------ EXERCISE INPUT
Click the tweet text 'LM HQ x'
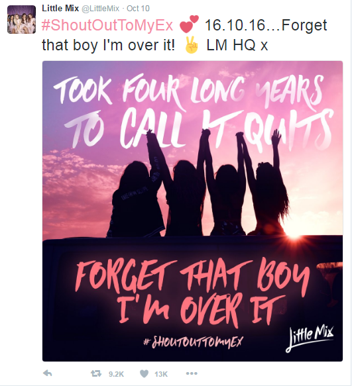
------------
------ EXERCISE INPUT
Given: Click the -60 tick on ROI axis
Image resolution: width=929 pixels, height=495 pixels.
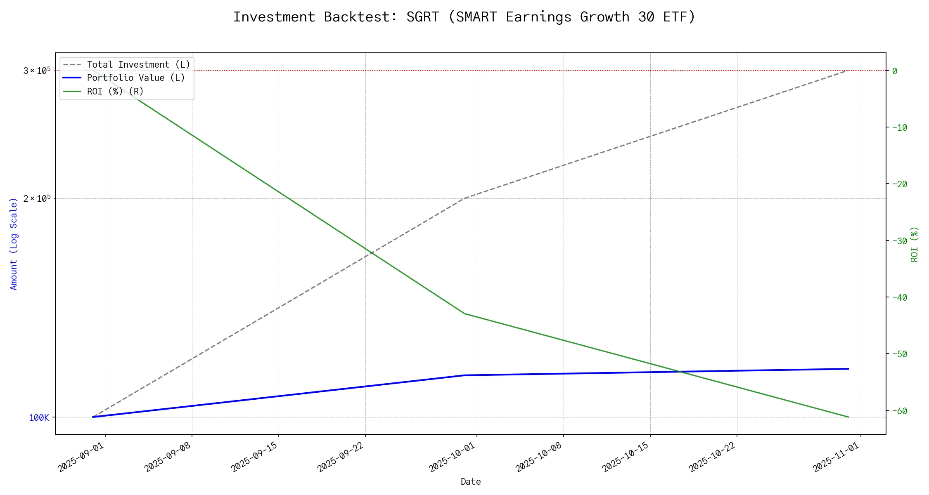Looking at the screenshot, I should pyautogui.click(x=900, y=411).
------------
------ EXERCISE INPUT
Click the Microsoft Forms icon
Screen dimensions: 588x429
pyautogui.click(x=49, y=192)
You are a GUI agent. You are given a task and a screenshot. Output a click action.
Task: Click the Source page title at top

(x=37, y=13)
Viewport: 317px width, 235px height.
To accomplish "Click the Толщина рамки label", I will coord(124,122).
------------
[DIRECTIONS FOR THIS TASK]
Show every line of the listing above that contains the string "width" and treat uppercase and lowercase letters as different.

[SOLUTION FOR THIS TASK]
Image resolution: width=929 pixels, height=495 pixels.
Viewport: 317px width, 235px height.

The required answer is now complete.